Homewood worked the blade half out of the sheath. Flanagan wondered if he was having a bad dream.
Whistling determinedly, Ensign Richard Meade led his men up the ladder into mount one. The hatch was barely big enough to admit his strapping body. He squeezed through the opening and stood to one
side while the rest of the gun crew grunted past him. Meade inhaled the odor of burnt gunpowder inside the box-shaped capsule. He studied the gleaming brass and silver breeches and rammers of the two five-inch guns. It was his third day on the job, and Dick Meade stubbornly told himself that in spite of what had happened yesterday, he loved it.

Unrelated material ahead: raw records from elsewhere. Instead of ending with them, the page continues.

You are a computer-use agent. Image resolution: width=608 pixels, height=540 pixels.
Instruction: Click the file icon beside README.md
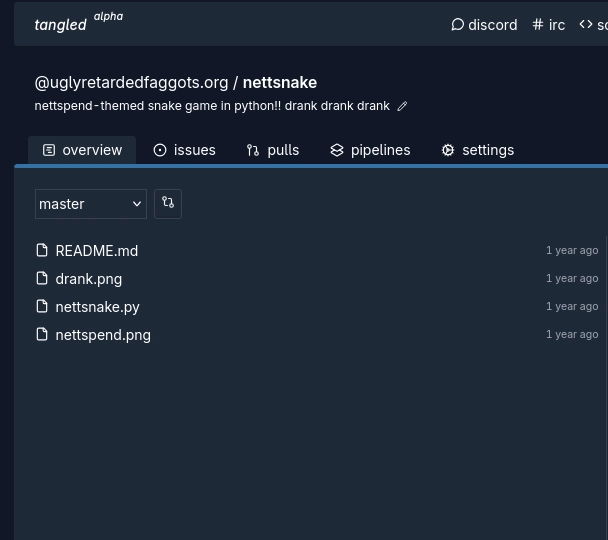42,250
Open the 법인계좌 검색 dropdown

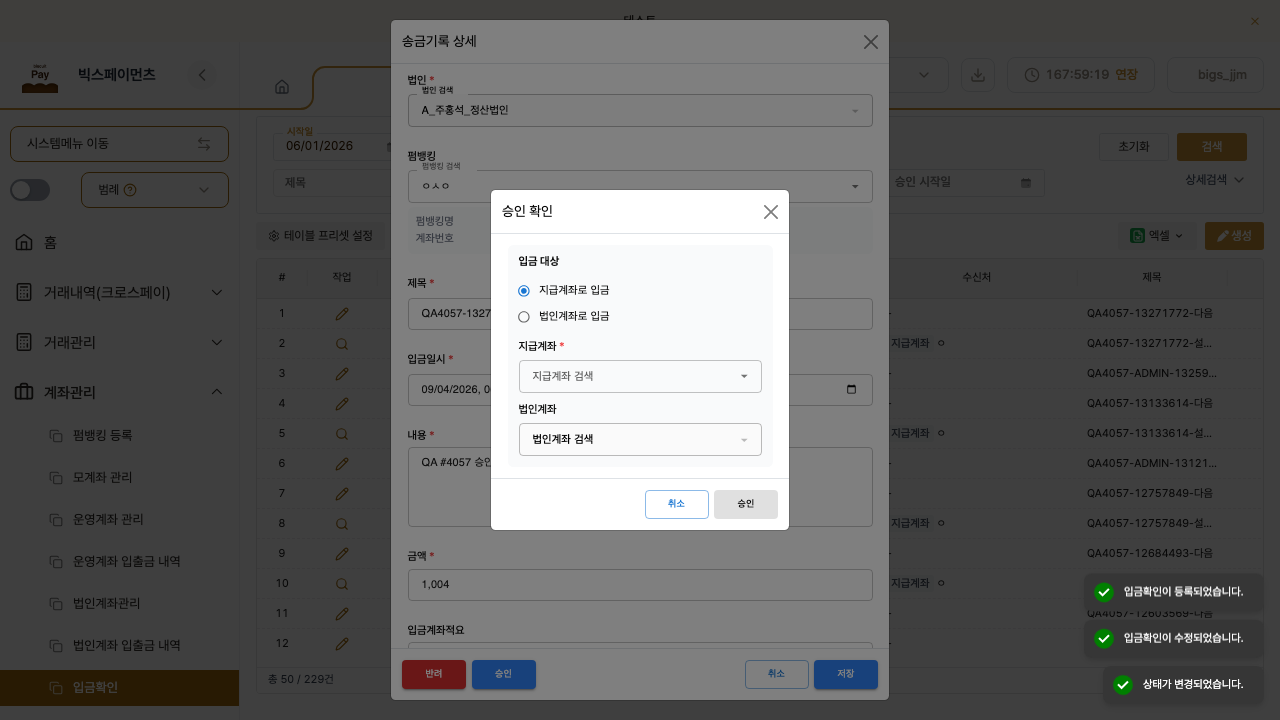pyautogui.click(x=640, y=439)
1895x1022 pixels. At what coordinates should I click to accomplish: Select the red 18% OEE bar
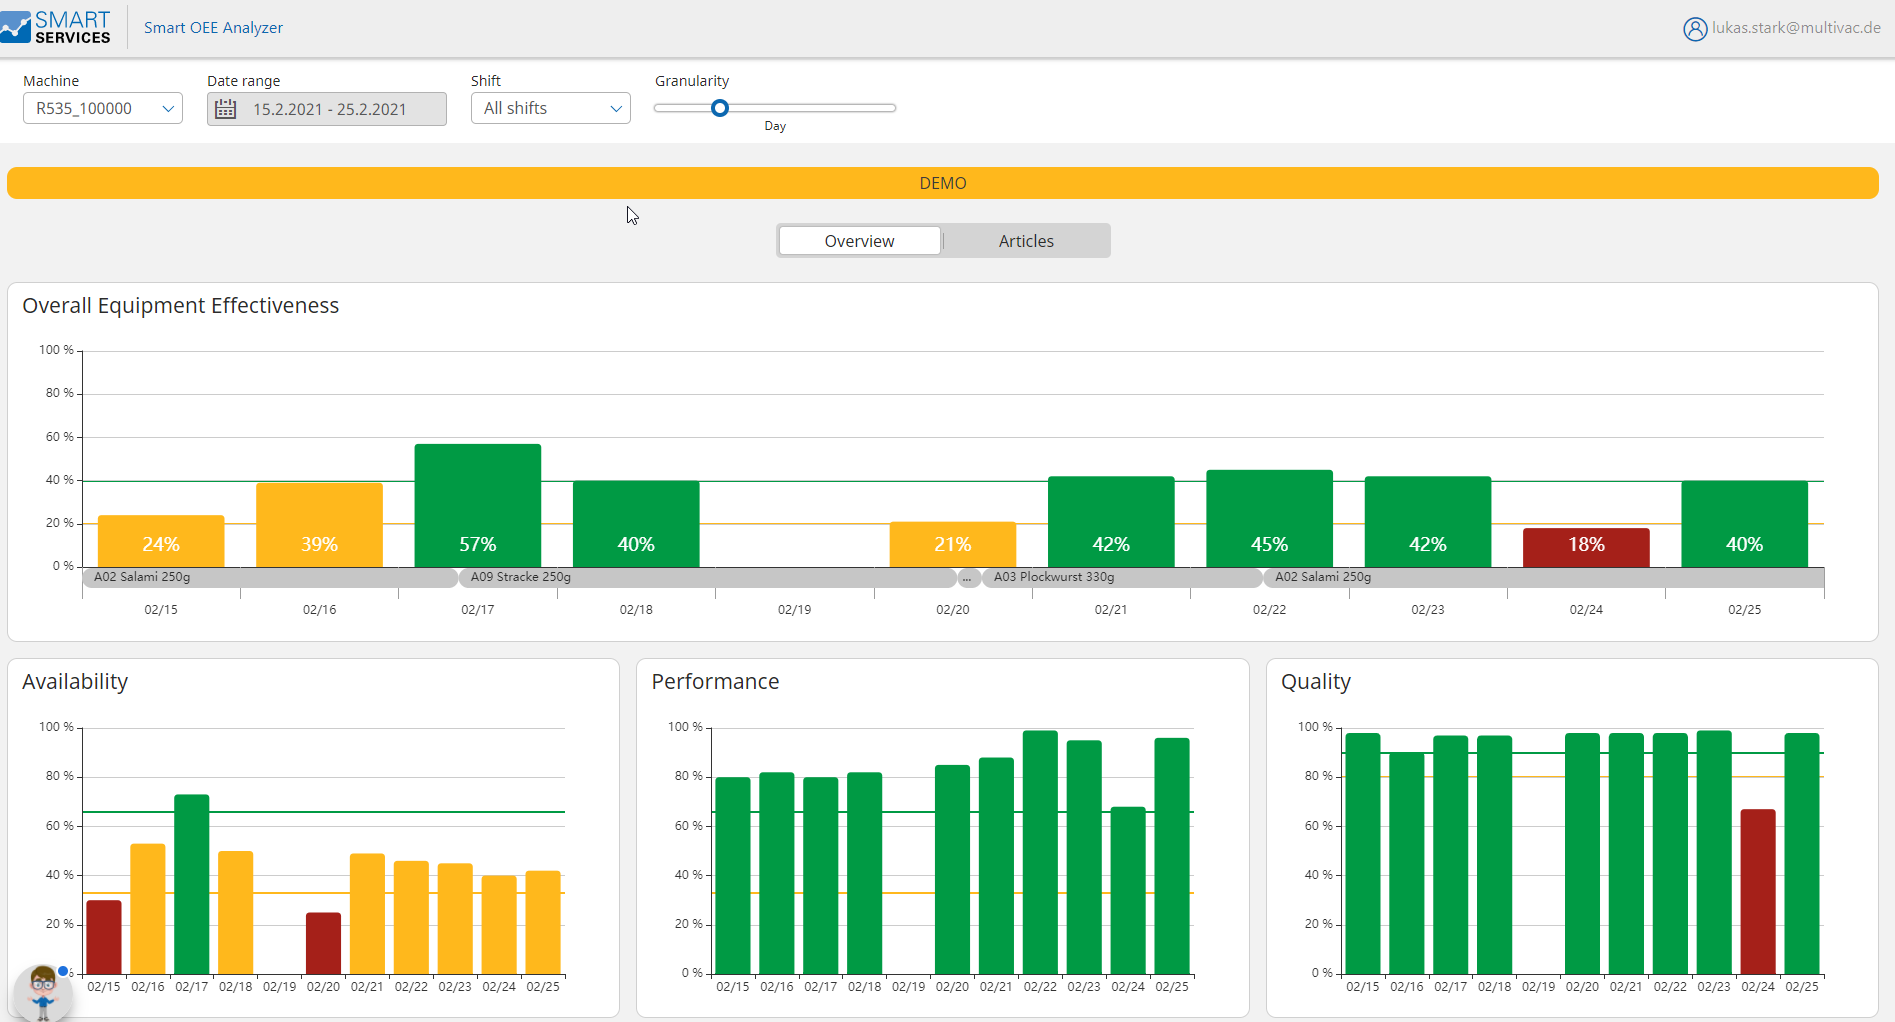pos(1585,547)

On their previous voyage, he had been in damage control. He had begged Captain Kemble to let him become a gunnery officer, but he had insisted on keeping him in damage control. Captain McKay had been more amenable.
When Dick Meade was six, he had listened in rapture to his father describe his experience as a turret officer on the cruiser Marblehead. His father had decided to make money instead of war, as he liked to put it; Meade sensed — no, he knew — that his mother regretted this decision. She was part of the reason he had decided to make the Navy his career, in spite of his father's disapproval.
Meade watched while his mount captain, Johnny Chase, a lean aloof man with a livid scar down one side of his face, positioned himself between the guns. Under Chase's cold eye, the shell men and powder men took their positions on opposite sides of the two guns. Meade stuck his head out the slot at the top of the mount, jamming his helmet with its combination headphone and earmuffs onto his head to protect himself against the muzzle blast. Five-inch were the loudest guns in the Navy.
"No snafus today, boys. Everything's going to be on target," Meade said.
"We'll see what the old rabbit's foot can do, sir," Chase said, his hand moving along the edge of his scar. He had gotten his face blown apart in a turret explosion aboard the Minneapolis six years ago. The younger members of the gun crew were in awe of him. There was something spooky about him. Not many people survived explosions in a turret.
Meade thought he heard an edge of contempt in Chase's voice. Yesterday, after an hour of firing, a dented powder case had jammed in number-one gun. The powder can's corked tip became stuck to the bottom of the shell in the white-hot chamber, making it impossible to yank out. There was imminent danger of the shell "cooking off," blowing the gun and the mount apart. Gunnery Officer Moss began asking in his usual strident tones what was wrong in mount one. Panicky, Meade had asked Chase if he should hit the emergency alarm and evacuate the mount and the handling room below it.